(Records for the task Opens)

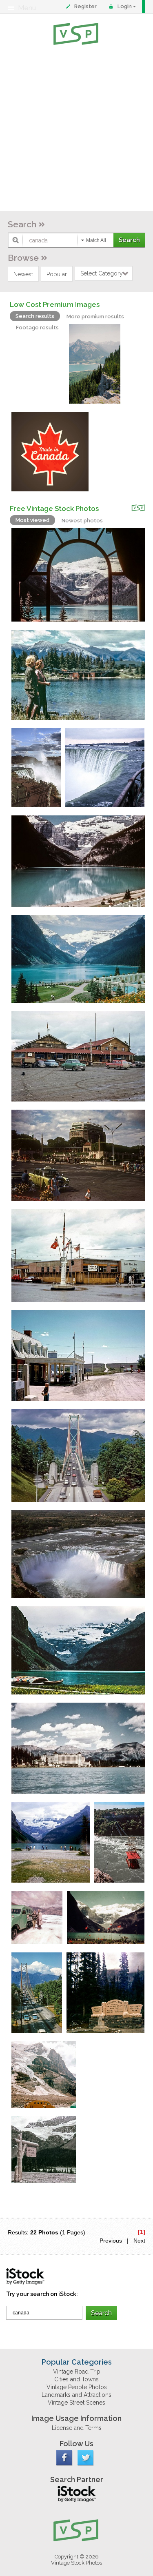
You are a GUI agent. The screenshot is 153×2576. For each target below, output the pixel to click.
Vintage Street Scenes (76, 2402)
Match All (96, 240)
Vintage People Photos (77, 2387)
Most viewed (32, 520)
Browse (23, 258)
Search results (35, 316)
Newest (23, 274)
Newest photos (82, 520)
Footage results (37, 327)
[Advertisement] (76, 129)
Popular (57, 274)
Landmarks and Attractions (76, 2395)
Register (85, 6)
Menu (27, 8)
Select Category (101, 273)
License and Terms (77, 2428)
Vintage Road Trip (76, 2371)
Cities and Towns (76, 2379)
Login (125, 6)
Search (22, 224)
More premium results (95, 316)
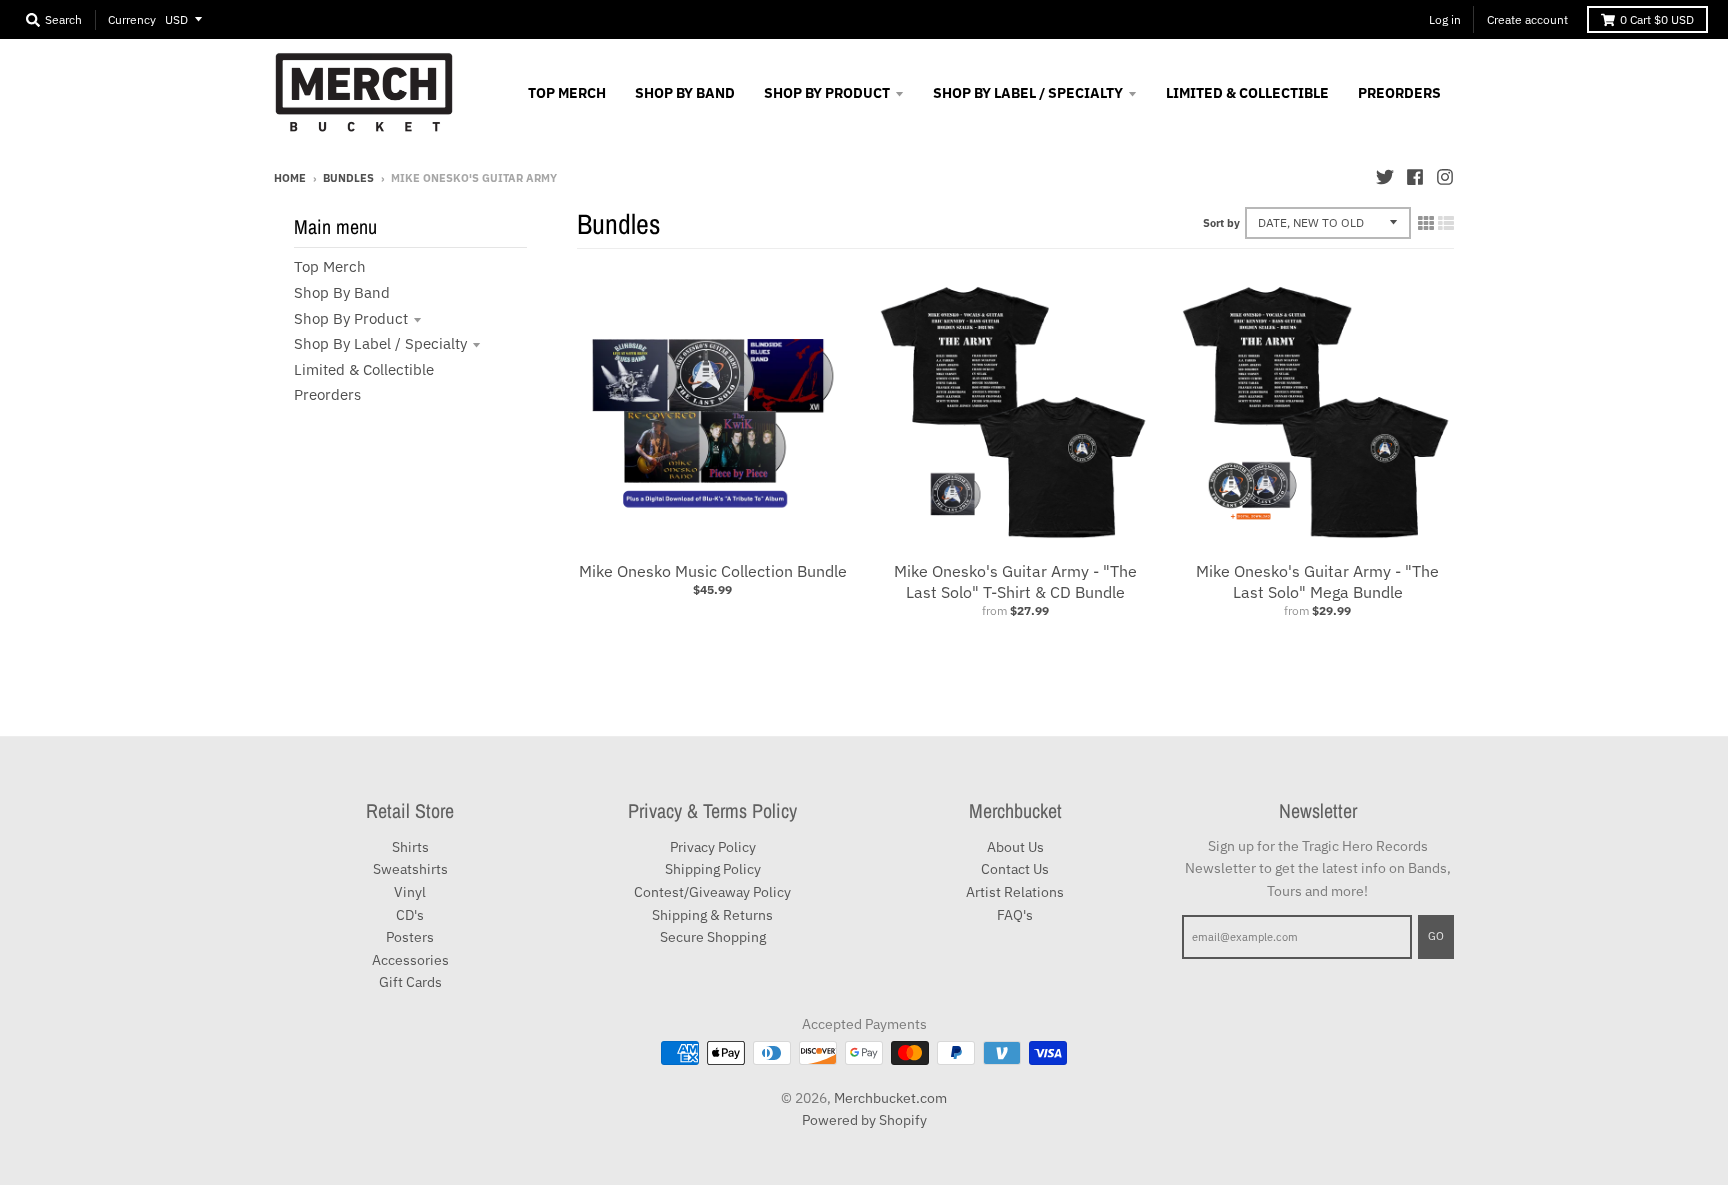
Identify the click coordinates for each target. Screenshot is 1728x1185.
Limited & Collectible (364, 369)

(Records for the task Closes)
(Records for the task Opens)

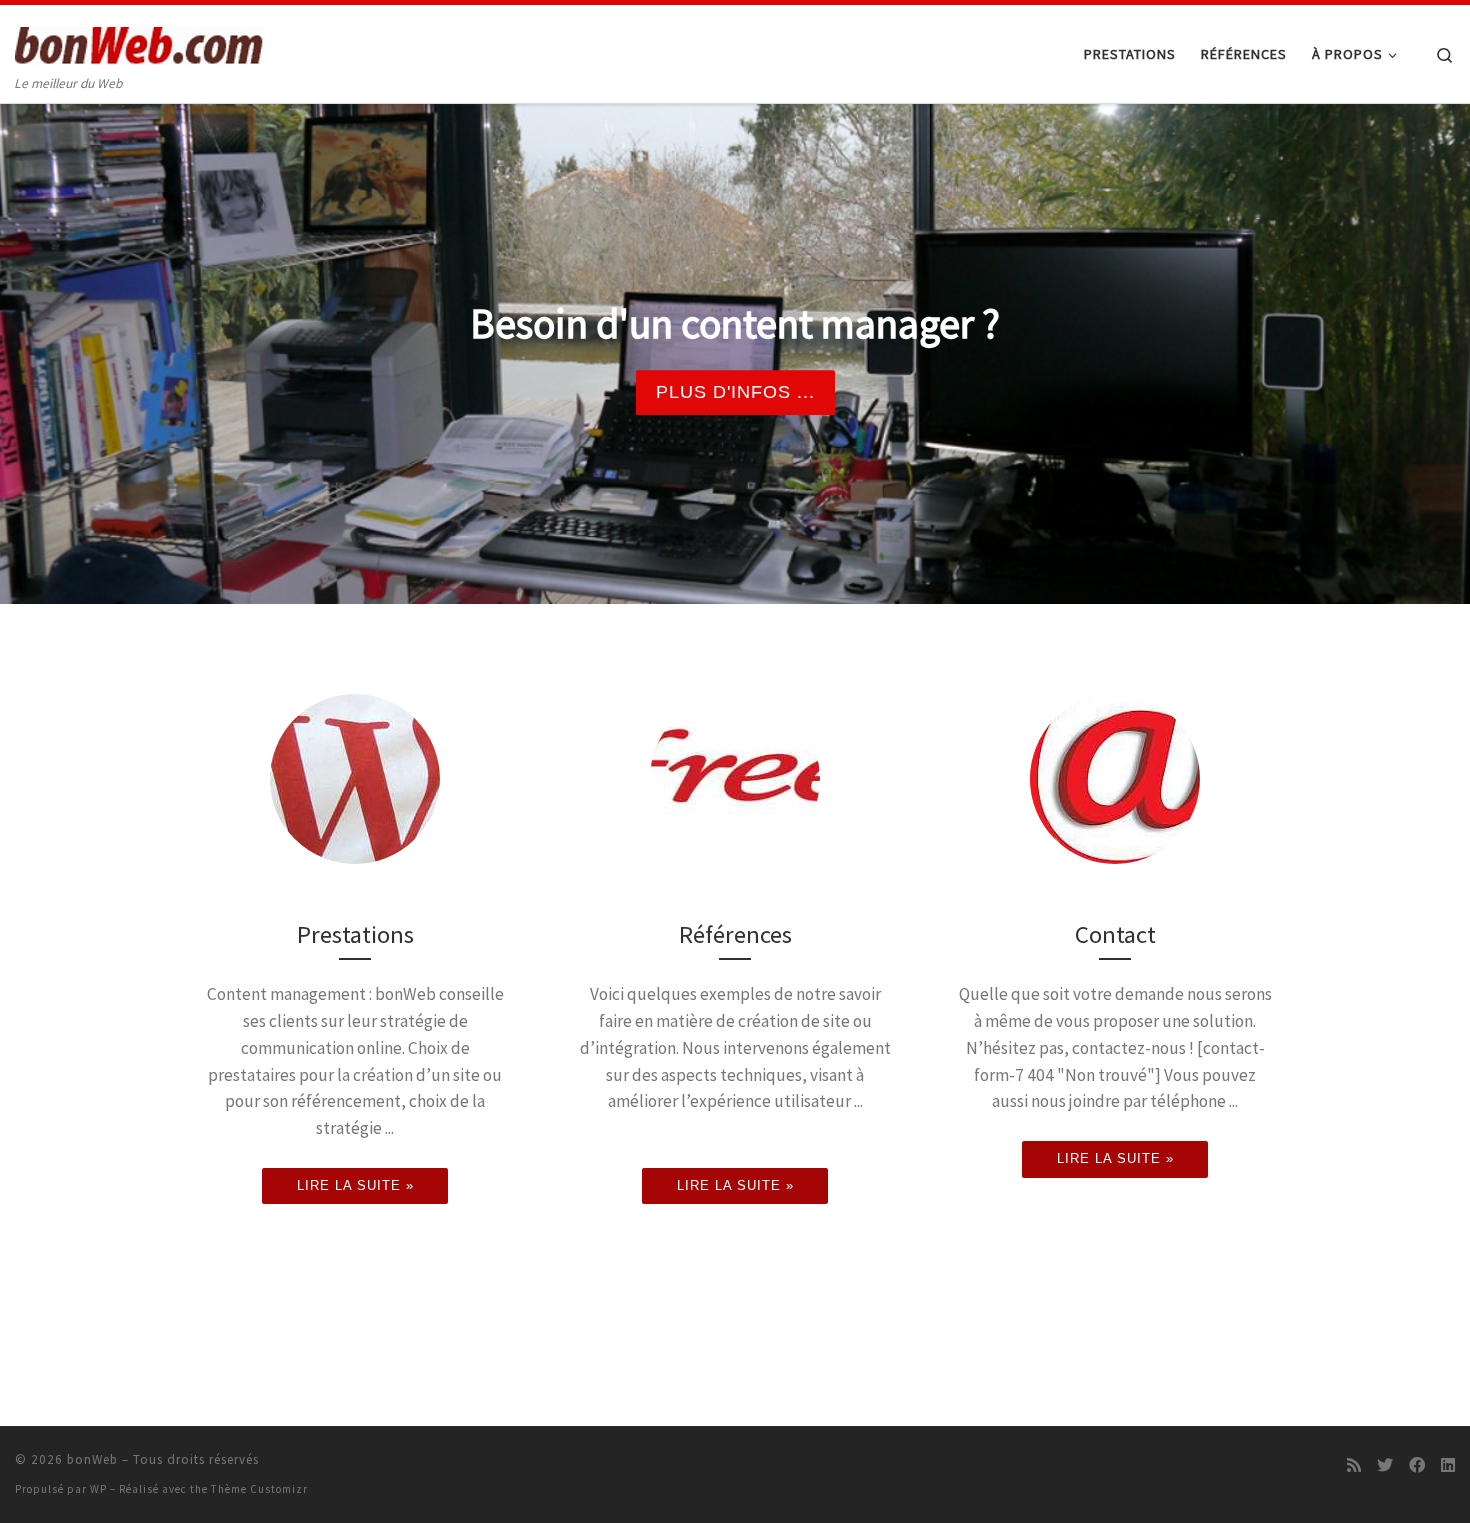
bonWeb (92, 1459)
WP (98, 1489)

(Records for the task Closes)
(Records for the task Opens)

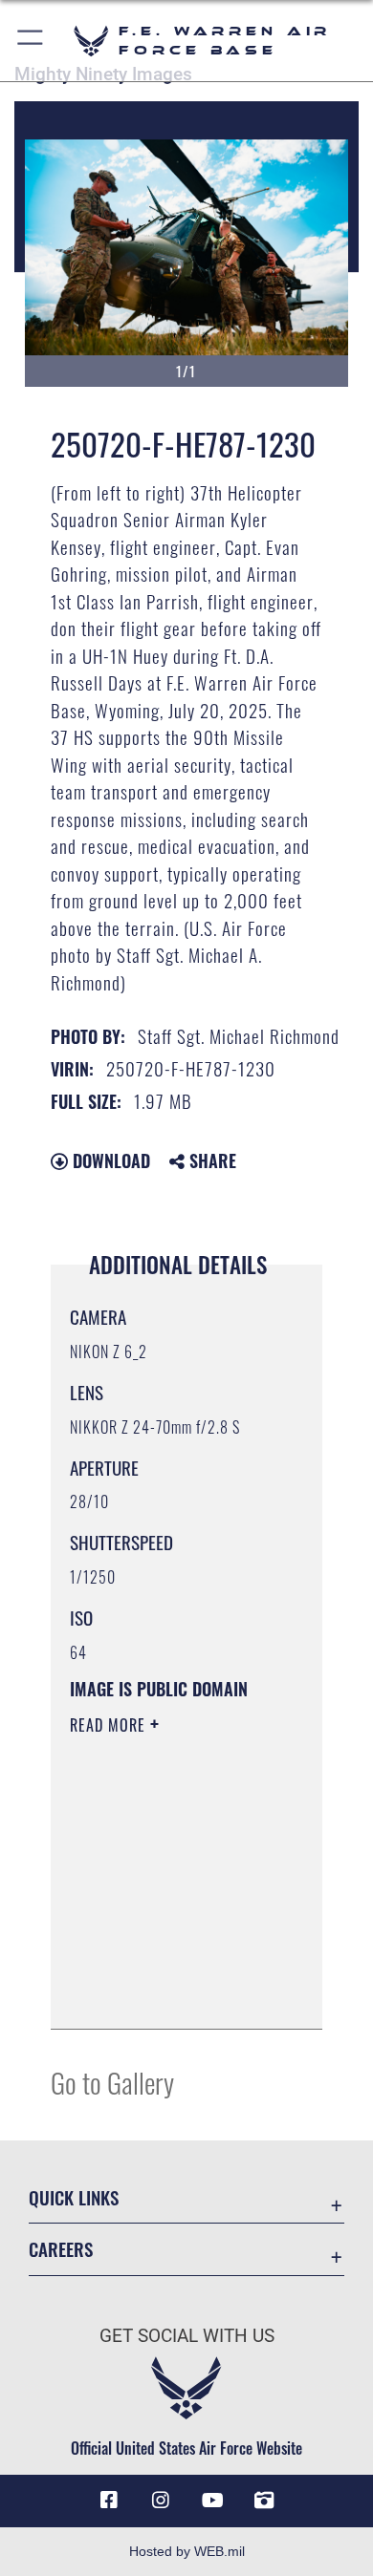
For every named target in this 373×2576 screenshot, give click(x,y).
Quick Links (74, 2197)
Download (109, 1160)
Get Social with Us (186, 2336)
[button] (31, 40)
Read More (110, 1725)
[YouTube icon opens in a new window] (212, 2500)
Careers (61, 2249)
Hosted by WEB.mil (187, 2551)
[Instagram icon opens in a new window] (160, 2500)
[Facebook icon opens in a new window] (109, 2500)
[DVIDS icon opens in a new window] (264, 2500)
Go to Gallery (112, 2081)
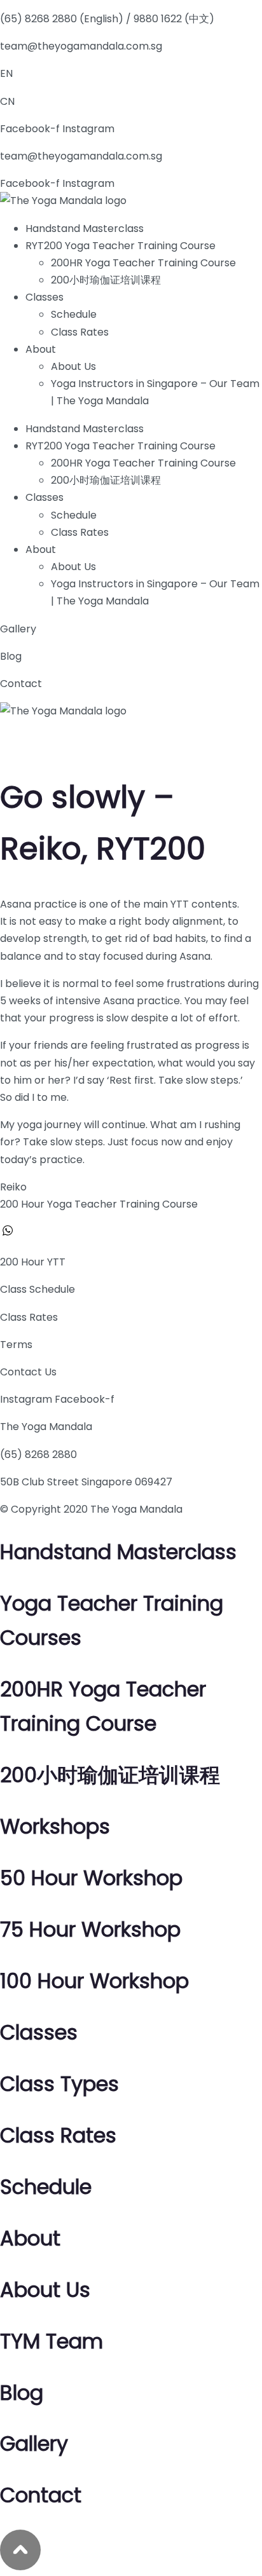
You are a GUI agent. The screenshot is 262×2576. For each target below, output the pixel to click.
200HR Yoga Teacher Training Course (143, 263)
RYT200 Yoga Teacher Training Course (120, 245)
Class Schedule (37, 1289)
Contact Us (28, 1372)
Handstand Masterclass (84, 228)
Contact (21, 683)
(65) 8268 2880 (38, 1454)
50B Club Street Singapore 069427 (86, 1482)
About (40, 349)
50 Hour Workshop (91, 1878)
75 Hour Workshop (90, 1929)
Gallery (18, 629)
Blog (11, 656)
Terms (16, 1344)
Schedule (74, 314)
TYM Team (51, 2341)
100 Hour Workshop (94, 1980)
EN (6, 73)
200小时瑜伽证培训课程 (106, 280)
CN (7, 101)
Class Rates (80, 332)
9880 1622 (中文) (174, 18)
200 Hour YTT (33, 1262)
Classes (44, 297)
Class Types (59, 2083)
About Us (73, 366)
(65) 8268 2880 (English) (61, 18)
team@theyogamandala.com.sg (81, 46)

(Records for the task Closes)

Find the lines in the entries above where "results" occurs, and copy each of them.

- _Solution_:
Search results (35, 316)
Footage results (37, 327)
More premium results (95, 316)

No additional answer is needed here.